Many stories - and complaints about how much has changed since "the good old days" - start that way. To many Americans the story following this start will be about endless summers when you could roam the neighborhood and just had to be home for dinner.
All that supposedly changed with a notorious kidnapping back in 1979. Since then, no parent would feel safe unless they knew their children to be under adult supervision.
When I first moved to U.S.A., a similar paranoia caught me. My fear was that my children would cause some mishap from which the family would be sued out of every dime, so I had better keep an eye on them. But I wasn't really that afraid that they would be kidnapped. The history of Etan Patz was not part of my history. My history included leaving strollers outside the shops for the five-ten minutes it would take to get one's shopping done. Mosts shops wouldn't even have room to bring the stroller in - or would be three steps up from street level.
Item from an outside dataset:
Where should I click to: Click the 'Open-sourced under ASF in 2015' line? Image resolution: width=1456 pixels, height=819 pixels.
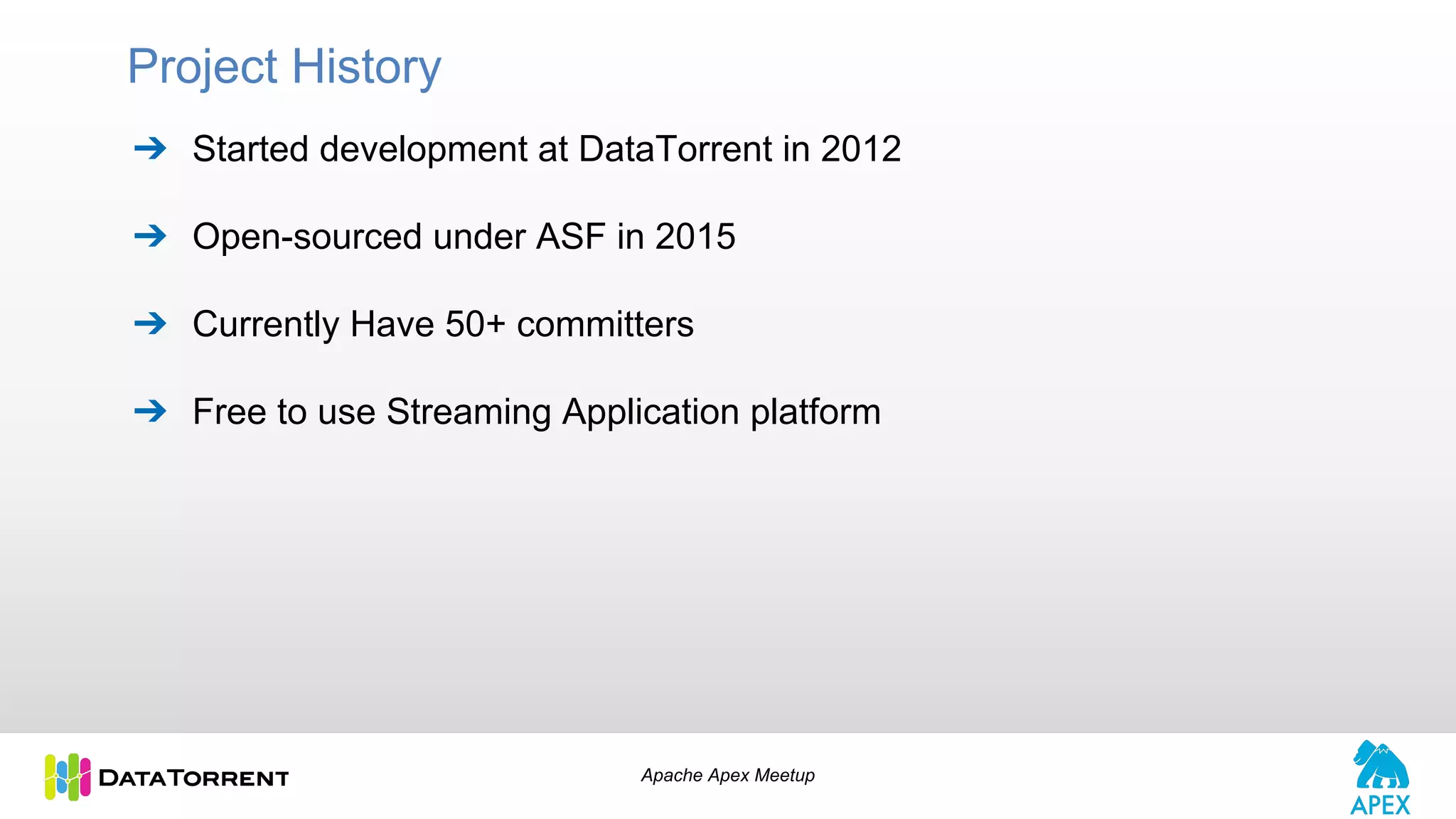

That Danes could behave so irresponsibly became evident to the Americans when a Danish tourist was arrested for child endangerment by leaving her child outside a New York cafe.
I got the lifted eye brows among school mothers when I told stories of how our children would go visiting their grandparents when we were on vacation back in Denmark. Imagine that we would let a nine and a five year old out of sight to walk the half mile from one house to the other. Raven mother!
What constitutes "good parenting" differs from country to country. What you might do in the old country may not be a good idea - or even legal - in the new country. Can you let your 11 year old look after the 9 year old sibling while you go out for dinner with friends? Not in Illinois. Can your 3rd grader walk to school by himself? The Safe Routes to School Program says No. To cross the street unsupervised they should be 10 years old and that is not until 4th or 5th grade.
I have a lot of opinions on Helicopter parenting and Curling parents that I will keep to myself today. But regardless what we personally may feel is good parenting, expats have to take into consideration that their preferences may be illegal in their host country or that their children may watch parenting practices in friends' homes that they themselves don't condone.
Regardless where you are, just because your friends do something doesn't mean that your have to do likewise - isn't that what you would tell your child?